ASSIGNMENT: After locating the line with "[Search] (312, 32)", reproduce that line and every one following it exactly, up to the end of the entries.

------------------------------

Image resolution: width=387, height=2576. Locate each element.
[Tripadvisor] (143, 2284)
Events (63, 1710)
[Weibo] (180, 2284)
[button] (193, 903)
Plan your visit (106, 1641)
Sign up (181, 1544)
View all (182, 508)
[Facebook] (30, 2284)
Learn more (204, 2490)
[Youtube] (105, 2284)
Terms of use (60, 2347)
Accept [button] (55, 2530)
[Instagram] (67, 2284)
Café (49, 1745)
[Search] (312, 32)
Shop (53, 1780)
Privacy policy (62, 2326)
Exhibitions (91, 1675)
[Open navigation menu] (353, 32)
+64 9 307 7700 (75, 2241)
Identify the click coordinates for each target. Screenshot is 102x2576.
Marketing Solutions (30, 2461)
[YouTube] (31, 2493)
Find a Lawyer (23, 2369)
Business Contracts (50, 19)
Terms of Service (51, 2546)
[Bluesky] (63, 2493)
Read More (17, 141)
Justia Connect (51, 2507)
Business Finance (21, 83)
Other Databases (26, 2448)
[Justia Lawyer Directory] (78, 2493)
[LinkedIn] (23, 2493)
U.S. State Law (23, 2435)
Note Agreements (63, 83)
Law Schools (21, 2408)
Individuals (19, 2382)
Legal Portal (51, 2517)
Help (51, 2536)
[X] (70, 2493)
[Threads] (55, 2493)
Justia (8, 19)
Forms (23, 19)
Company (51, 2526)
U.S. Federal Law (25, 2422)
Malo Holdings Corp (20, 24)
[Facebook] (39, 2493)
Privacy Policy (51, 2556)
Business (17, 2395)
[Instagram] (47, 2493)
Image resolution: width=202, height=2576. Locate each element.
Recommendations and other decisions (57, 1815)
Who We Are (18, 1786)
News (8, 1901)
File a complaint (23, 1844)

------------------------------

OUTPUT FOR THIS TASK:
[Search] (312, 32)
Shop (53, 1780)
Privacy policy (62, 2326)
Exhibitions (91, 1675)
[Open navigation menu] (353, 32)
+64 9 307 7700 (75, 2241)
Identify the click coordinates for each target. Screenshot is 102x2576.
Marketing Solutions (30, 2461)
[YouTube] (31, 2493)
Find a Lawyer (23, 2369)
Business Contracts (50, 19)
Terms of Service (51, 2546)
[Bluesky] (63, 2493)
Read More (17, 141)
Justia Connect (51, 2507)
Business Finance (21, 83)
Other Databases (26, 2448)
[Justia Lawyer Directory] (78, 2493)
[LinkedIn] (23, 2493)
U.S. State Law (23, 2435)
Note Agreements (63, 83)
Law Schools (21, 2408)
Individuals (19, 2382)
Legal Portal (51, 2517)
Help (51, 2536)
[X] (70, 2493)
[Threads] (55, 2493)
Justia (8, 19)
Forms (23, 19)
Company (51, 2526)
U.S. Federal Law (25, 2422)
Malo Holdings Corp (20, 24)
[Facebook] (39, 2493)
Privacy Policy (51, 2556)
Business (17, 2395)
[Instagram] (47, 2493)
Image resolution: width=202, height=2576. Locate each element.
Recommendations and other decisions (57, 1815)
Who We Are (18, 1786)
News (8, 1901)
File a complaint (23, 1844)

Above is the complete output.